» **Problem description**
Please convert the entries below into a JSON list of strings, with one string for each line and blank lines omitted.

» **Data for processing**
########################################

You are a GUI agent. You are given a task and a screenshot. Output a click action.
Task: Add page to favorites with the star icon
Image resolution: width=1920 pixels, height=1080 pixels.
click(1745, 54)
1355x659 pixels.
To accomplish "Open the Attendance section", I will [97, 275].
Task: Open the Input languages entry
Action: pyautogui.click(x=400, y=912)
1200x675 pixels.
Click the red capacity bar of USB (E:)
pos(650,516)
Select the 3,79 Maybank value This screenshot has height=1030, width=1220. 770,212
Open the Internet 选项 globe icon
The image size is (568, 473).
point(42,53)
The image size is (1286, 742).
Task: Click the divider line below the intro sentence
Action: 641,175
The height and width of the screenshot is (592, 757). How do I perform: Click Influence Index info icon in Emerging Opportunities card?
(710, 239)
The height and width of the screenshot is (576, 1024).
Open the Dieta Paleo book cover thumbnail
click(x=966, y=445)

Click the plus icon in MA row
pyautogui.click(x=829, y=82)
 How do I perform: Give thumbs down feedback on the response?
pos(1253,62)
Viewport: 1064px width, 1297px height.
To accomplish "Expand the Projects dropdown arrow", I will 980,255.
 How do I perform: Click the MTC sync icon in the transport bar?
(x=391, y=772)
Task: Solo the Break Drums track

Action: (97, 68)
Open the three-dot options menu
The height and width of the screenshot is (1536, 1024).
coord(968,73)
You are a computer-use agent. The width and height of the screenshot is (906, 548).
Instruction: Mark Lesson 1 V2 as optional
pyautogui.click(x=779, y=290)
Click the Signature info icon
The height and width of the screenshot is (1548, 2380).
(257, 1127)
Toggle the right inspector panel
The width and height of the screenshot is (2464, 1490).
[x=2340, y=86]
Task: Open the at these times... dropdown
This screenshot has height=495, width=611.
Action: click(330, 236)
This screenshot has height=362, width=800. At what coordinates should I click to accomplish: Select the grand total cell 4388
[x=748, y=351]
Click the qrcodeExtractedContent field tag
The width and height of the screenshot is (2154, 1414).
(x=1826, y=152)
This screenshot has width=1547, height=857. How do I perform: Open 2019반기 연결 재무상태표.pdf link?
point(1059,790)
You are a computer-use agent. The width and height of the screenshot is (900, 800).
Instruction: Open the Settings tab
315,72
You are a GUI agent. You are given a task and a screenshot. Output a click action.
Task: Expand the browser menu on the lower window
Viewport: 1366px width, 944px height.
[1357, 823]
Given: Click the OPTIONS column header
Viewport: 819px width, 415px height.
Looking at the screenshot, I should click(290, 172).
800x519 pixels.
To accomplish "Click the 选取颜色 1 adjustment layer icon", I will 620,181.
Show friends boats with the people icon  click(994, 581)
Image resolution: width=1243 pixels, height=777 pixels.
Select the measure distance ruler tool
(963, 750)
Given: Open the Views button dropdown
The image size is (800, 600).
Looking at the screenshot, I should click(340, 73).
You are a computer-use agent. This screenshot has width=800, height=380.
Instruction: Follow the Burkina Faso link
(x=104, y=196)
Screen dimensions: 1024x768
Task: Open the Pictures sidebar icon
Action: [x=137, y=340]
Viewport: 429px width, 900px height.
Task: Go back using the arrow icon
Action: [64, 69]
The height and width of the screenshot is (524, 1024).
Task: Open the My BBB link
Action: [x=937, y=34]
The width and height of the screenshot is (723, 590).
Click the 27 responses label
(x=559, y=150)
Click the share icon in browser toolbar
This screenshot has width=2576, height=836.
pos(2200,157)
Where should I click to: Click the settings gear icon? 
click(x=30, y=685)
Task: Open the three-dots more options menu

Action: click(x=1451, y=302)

########################################

» **Response**
[
  "You are a GUI agent. You are given a task and a screenshot. Output a click action.",
  "Task: Add page to favorites with the star icon",
  "Image resolution: width=1920 pixels, height=1080 pixels.",
  "click(1745, 54)",
  "1355x659 pixels.",
  "To accomplish \"Open the Attendance section\", I will [97, 275].",
  "Task: Open the Input languages entry",
  "Action: pyautogui.click(x=400, y=912)",
  "1200x675 pixels.",
  "Click the red capacity bar of USB (E:)",
  "pos(650,516)",
  "Select the 3,79 Maybank value This screenshot has height=1030, width=1220. 770,212",
  "Open the Internet 选项 globe icon",
  "The image size is (568, 473).",
  "point(42,53)",
  "The image size is (1286, 742).",
  "Task: Click the divider line below the intro sentence",
  "Action: 641,175",
  "The height and width of the screenshot is (592, 757). How do I perform: Click Influence Index info icon in Emerging Opportunities card?",
  "(710, 239)",
  "The height and width of the screenshot is (576, 1024).",
  "Open the Dieta Paleo book cover thumbnail",
  "click(x=966, y=445)",
  "Click the plus icon in MA row",
  "pyautogui.click(x=829, y=82)",
  " How do I perform: Give thumbs down feedback on the response?",
  "pos(1253,62)",
  "Viewport: 1064px width, 1297px height.",
  "To accomplish \"Expand the Projects dropdown arrow\", I will 980,255.",
  " How do I perform: Click the MTC sync icon in the transport bar?",
  "(x=391, y=772)",
  "Task: Solo the Break Drums track",
  "Action: (97, 68)",
  "Open the three-dot options menu",
  "The height and width of the screenshot is (1536, 1024).",
  "coord(968,73)",
  "You are a computer-use agent. The width and height of the screenshot is (906, 548).",
  "Instruction: Mark Lesson 1 V2 as optional",
  "pyautogui.click(x=779, y=290)",
  "Click the Signature info icon",
  "The height and width of the screenshot is (1548, 2380).",
  "(257, 1127)",
  "Toggle the right inspector panel",
  "The width and height of the screenshot is (2464, 1490).",
  "[x=2340, y=86]",
  "Task: Open the at these times... dropdown",
  "This screenshot has height=495, width=611.",
  "Action: click(330, 236)",
  "This screenshot has height=362, width=800. At what coordinates should I click to accomplish: Select the grand total cell 4388",
  "[x=748, y=351]",
  "Click the qrcodeExtractedContent field tag",
  "The width and height of the screenshot is (2154, 1414).",
  "(x=1826, y=152)",
  "This screenshot has width=1547, height=857. How do I perform: Open 2019반기 연결 재무상태표.pdf link?",
  "point(1059,790)",
  "You are a computer-use agent. The width and height of the screenshot is (900, 800).",
  "Instruction: Open the Settings tab",
  "315,72",
  "You are a GUI agent. You are given a task and a screenshot. Output a click action.",
  "Task: Expand the browser menu on the lower window",
  "Viewport: 1366px width, 944px height.",
  "[1357, 823]",
  "Given: Click the OPTIONS column header",
  "Viewport: 819px width, 415px height.",
  "Looking at the screenshot, I should click(290, 172).",
  "800x519 pixels.",
  "To accomplish \"Click the 选取颜色 1 adjustment layer icon\", I will 620,181.",
  "Show friends boats with the people icon  click(994, 581)",
  "Image resolution: width=1243 pixels, height=777 pixels.",
  "Select the measure distance ruler tool",
  "(963, 750)",
  "Given: Open the Views button dropdown",
  "The image size is (800, 600).",
  "Looking at the screenshot, I should click(340, 73).",
  "You are a computer-use agent. This screenshot has width=800, height=380.",
  "Instruction: Follow the Burkina Faso link",
  "(x=104, y=196)",
  "Screen dimensions: 1024x768",
  "Task: Open the Pictures sidebar icon",
  "Action: [x=137, y=340]",
  "Viewport: 429px width, 900px height.",
  "Task: Go back using the arrow icon",
  "Action: [64, 69]",
  "The height and width of the screenshot is (524, 1024).",
  "Task: Open the My BBB link",
  "Action: [x=937, y=34]",
  "The width and height of the screenshot is (723, 590).",
  "Click the 27 responses label",
  "(x=559, y=150)",
  "Click the share icon in browser toolbar",
  "This screenshot has width=2576, height=836.",
  "pos(2200,157)",
  "Where should I click to: Click the settings gear icon? ",
  "click(x=30, y=685)",
  "Task: Open the three-dots more options menu",
  "Action: click(x=1451, y=302)"
]